The ones I really wanted to talk to were the rockers, in particular the guitar-based rockers. And in my book, guitar-based rock didn’t get any better than the music churned out by the Tragically Hip. Because they toured heavily and played Vancouver a lot, I garnered my fair share of interviews with whichever band member was doing press at the time–and more often than not it was Downie. After our payphone call in 1989, I spoke to him several more times over the years: in 1992 (a month after the release of arguably their finest album, Fully Completely), twice in 1995 (when they were touring behind the arguably second-best, Day for Night), and lastly in 1996 (when they were supporting Trouble at the Henhouse, which wasn’t too shabby either).

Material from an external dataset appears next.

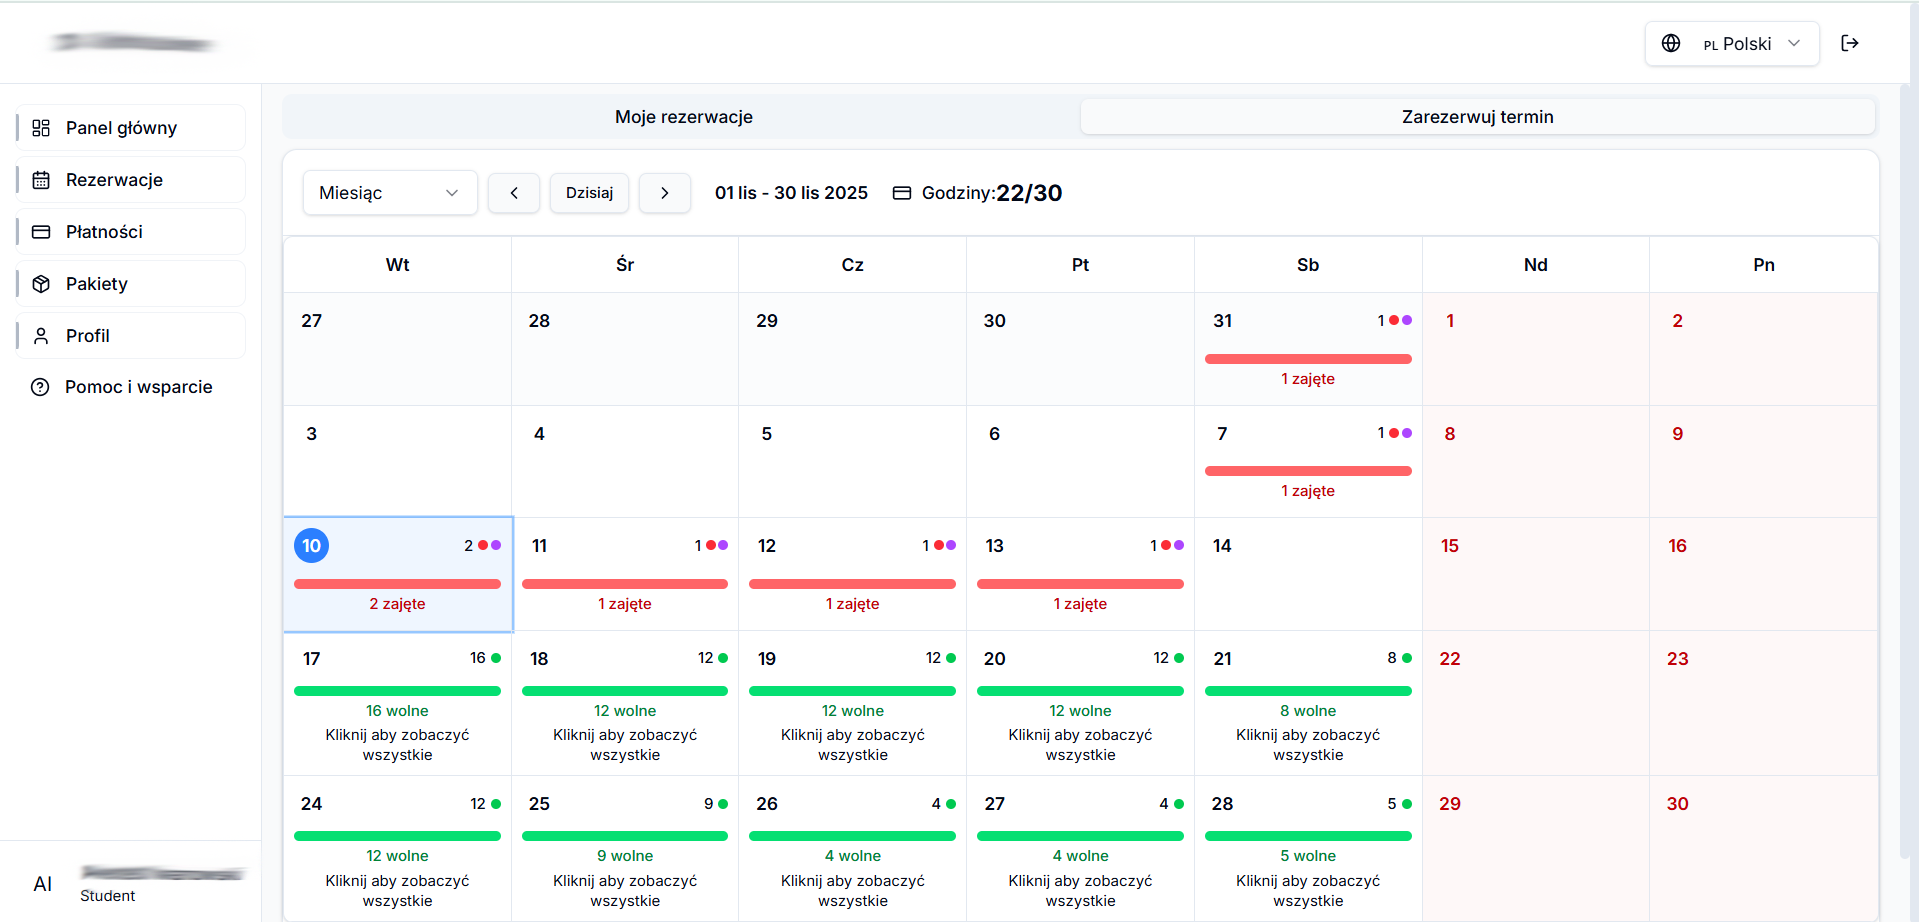This screenshot has width=1919, height=922.
Task: Open Profil user page
Action: (x=87, y=336)
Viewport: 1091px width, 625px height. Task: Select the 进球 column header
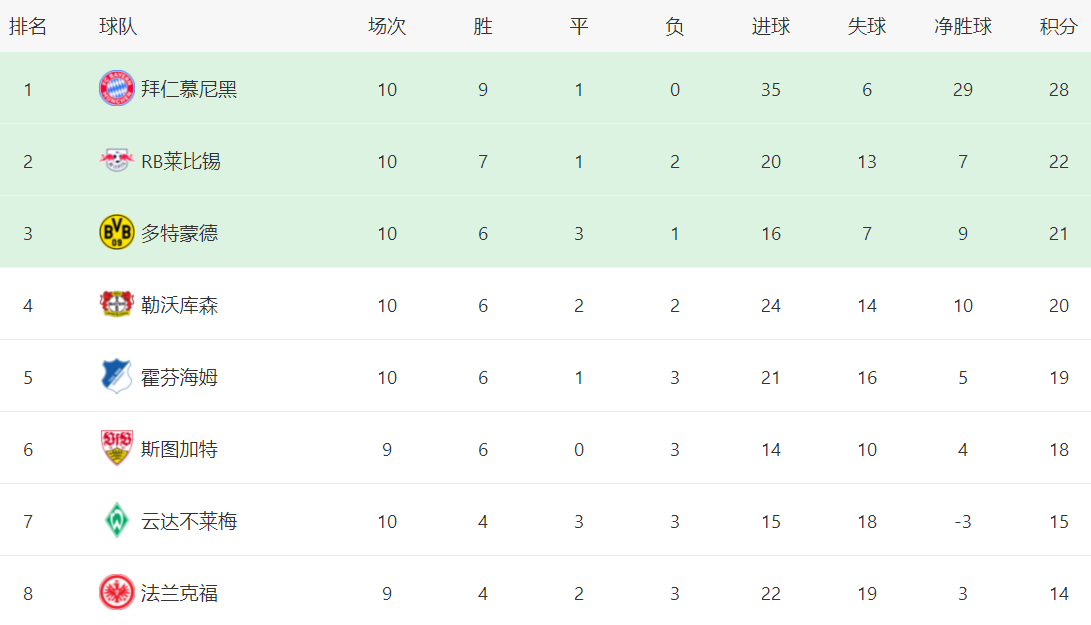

Looking back, it feels like an honour to have had that connection to the Hip at the height of its success. It didn’t hurt that Downie was always such a great interview. He met all my questions–even the lame ones–with enthusiasm and insight; you could always tell that he really, really cared about his craft, and took the discussion of his art seriously. Sometimes too seriously, perhaps. But like I say, he cared deeply about his craft.
And damn was he good at it.
As well as talking to the band, I reviewed their concerts numerous times. And as great as they were on record, they were even better live. Whether at a wee venue like Vancouver’s Railway Club–where they pulled off a last-minute, surprise Food Bank benefit in 1995–at a sold-out hockey rink, or at an outdoor stadium during one of the Another Roadside Attraction tours, the Hip always played their hearts out. And it goes without saying that Downie’s onstage antics are legend.
As I write this introduction–some 28 years after first connecting with Downie–word has just come in that he has passed away at age fifty-three. Prime Minister Justin Trudeau delivered a tearful address to the country, which is in mourning for the true Canadian icon, adored not only for his vast musical accomplishments but his heartfelt efforts to support indigenous peoples while at the same time battling the inoperable brain cancer that took his life.
This is the story of Downie’s journey from the hardscrabble smalltown rock bars of Ontario to the heights of Canadian fame, told largely in his own words via those interviews from the heyday of the Hip.
Hope you enjoy the way I tell the tale.